Despite the negatives and uncertainties, the potential health impacts of climate change also provide a powerful opportunity for inspiring action. Human and livestock/crop health is an area with a great deal of political, commercial and charitable support behind it. Health touches the lives of everyone. Everyone has health and most know what it feels like for it to worsen for them or their loved ones. The health impacts of climate change can also be a motivator for increased investment in mitigation and adaptation strategies. Many charitable funders, researchers, clinicians and policymakers have increasingly taken a “One Health” perspective – that human, animal and environmental health are integrally linked, and one must understand and protect animal and environmental health in order to improve human health sustainably. This is a quite a pragmatic argument for climate change action, but I feel a very strong one.

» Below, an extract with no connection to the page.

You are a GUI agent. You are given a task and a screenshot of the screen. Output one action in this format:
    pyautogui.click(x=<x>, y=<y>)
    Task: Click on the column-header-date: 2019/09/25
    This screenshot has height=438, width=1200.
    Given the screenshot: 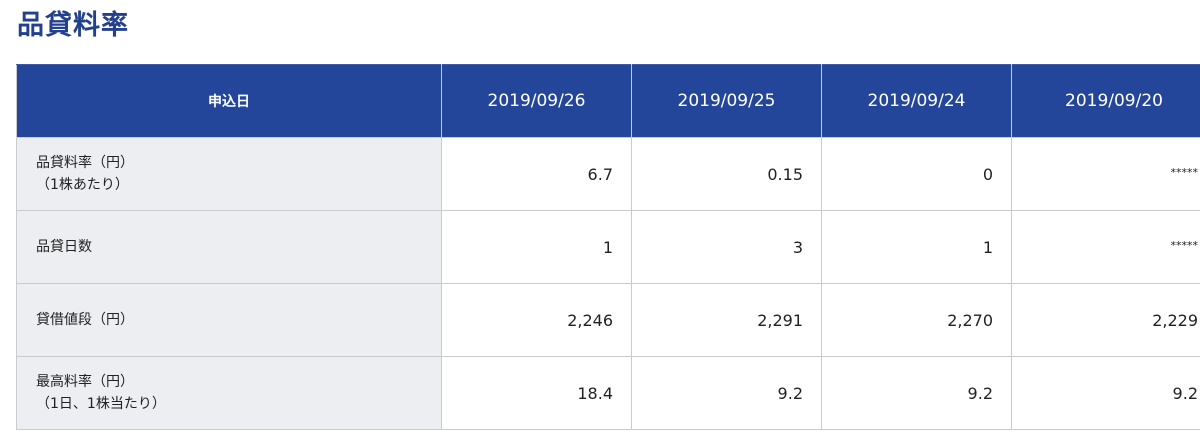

Early on in the fellowship weekend, we drew interesting and complicated, spidery diagrams linking all of us fellows together based on what we had in common. At first we tried to find deep intellectual links between our very different practices and areas of research. However the things which linked us and sparked the most enthusiasm in connection were often not so complex. Food, and love of animals were popular connections. I think this was an important lesson for us which we would return to later in the week around connecting to others in our work. I think health is one of those universal things which can connect us. Although health will and is being affected by global change, by viewing our own health as being intrinsically linked with the health of our environment, both natural and man-made, I think we can make positive steps towards better health for ourselves and our planet.
Isobel Routledge is part of the Wellcome Trust 4 Year PhD programme in the Epidemiology, Evolution and Control of Infectious Disease at Imperial College London. Her work centres around developing ways to measure and analyse the transmission of malaria in settings nearing elimination.